Selon la définition donnée du mot « culture » au début de cet exposé, il s'agit de découvrir et définir les valeurs actives qui, non seulement ont créé la civilisation africaine, mais encore lui ont permis, depuis la Révolution de 1889 -- j'y reviendrai --, de participer à l'édification de la Civilisation de l'Universel. Ces valeurs on les trouve, d'abord, dans sa philosophie. Je sais qu'on a nié qu'il y eût une philosophie africaine, du moins « négro-africaine », sinon une pensée. Je vous renvoie, pour vous confirmer cette philosophie, à quatre ouvrages majeurs : Dieu d'Eau, par Marcel Griaule, le grand ethnologue français, La philosophie bantoue par le Belge Placide Tempels, La Philosophie bantu (sic) comparée par le Rwandais Alexis Kagamé et La Pensée africaine par le Sénégalais Alassane Ndaw.

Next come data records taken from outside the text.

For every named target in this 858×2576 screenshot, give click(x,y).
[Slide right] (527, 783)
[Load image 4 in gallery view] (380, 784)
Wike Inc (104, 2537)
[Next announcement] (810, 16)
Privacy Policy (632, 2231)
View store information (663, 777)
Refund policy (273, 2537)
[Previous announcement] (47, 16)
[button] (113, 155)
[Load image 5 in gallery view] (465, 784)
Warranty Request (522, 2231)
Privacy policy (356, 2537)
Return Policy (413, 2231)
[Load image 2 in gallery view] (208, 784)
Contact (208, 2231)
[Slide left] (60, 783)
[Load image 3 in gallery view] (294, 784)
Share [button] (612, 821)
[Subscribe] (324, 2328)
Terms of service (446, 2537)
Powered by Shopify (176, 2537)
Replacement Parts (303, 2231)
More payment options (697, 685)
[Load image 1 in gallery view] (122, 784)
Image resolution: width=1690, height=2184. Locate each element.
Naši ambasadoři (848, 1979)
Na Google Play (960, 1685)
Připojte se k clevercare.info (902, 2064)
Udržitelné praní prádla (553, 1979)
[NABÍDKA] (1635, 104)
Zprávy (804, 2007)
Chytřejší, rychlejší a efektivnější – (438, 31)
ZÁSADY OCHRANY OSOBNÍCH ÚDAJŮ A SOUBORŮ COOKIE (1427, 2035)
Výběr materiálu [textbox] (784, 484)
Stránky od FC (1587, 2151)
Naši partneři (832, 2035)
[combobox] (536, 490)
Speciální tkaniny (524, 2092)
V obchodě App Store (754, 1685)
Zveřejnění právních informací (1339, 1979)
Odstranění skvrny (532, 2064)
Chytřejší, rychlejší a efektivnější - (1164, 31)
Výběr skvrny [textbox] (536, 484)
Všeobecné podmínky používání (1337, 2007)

La Philosophie, c'était, pour les anciens Grecs, créateurs de la civilisation européenne, la recherche de la sophia, de la sagesse. La sophia, c'est, d'abord, la connaissance des principes premiers, qui, étant derrière les phénomènes de la nature ou de l'univers, les produisent ou les expliquent. Comme l'écrit Aristote dans La Métaphysique, « la science nommée philosophie est généralement connue comme ayant pour objet les premières causes et les principes des êtres ». Telle est, cependant, la nature humaine que l'épistêmê, la connaissance -- que l'on traduit, aujourd'hui, par « science » --, ne se suffit pas à elle-même. Pour être sophia, sagesse, elle doit passer à son application. C'est ainsi que la philosophie se transforme en morale.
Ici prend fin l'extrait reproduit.